Thanks for you kind words.  That really is a lovely positive way of looking at it and it made me smile for the first time in 2 days.

Love

Joanne


----------



## VT (Aug 5, 2005)

Hi Joanne

Although we welcome you with open arms, I am very sorry that you have found yourself at the end of your tx journey and the need to be here. 

I am sure you will find that we all recognise some of what you are facing right now, some of us are further along our paths than others, but we all have felt your sense of desolation at an unimagined future. I hope that with time you will find your way through the pain you feel right now.

You asked about books and I have recently read one called...

"Beyond Childlessness - For every woman who ever wanted to have a child and didn't" by Rachel Black & Louise Scull.

I got if off Amazon about £12.

It has lots of observations and stories from women like us and it resonated so strongly with me and made me feel that I am not the only one to have had the thoughts and reactions I have had.

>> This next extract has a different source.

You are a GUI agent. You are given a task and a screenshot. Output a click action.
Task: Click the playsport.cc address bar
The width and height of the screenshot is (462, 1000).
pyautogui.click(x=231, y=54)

So many times I read bits out to my DH and said to him 'this is exactly what it is like, I feel this way too'. It prompted lots of discussions and I think helped him to see how it feels to be me and to express how it feels to be him and more importantly how we can retain our feelings and identity of us.

Of course it doesn't answer the questions I most wanted answering 'How can I face my life with out children? what will I do? how will we get through this? how can I ever bear this pain?

But what it did do is make me realise that these questions are valid and that eventually I will find my own answers.

I hope this helps.

Take care

Vicki
x


----------



## jq (Nov 14, 2006)

Hi Vikki,

That book sounds well worth a look, thanks for the recommendation. I guess nobody can answer your questions as they are about "how can *I*..." and everyone is different. On this board and in books like that we can at least support each other to find our individual answers. I am often inspired by the other people who post here. I may not want to do it their way, but it is good to know that it is possible to find a way.

Good luck with finding your own answers, I hope you will continue to share that journey with us and get some support along the way.

Love

Jq xxxx


----------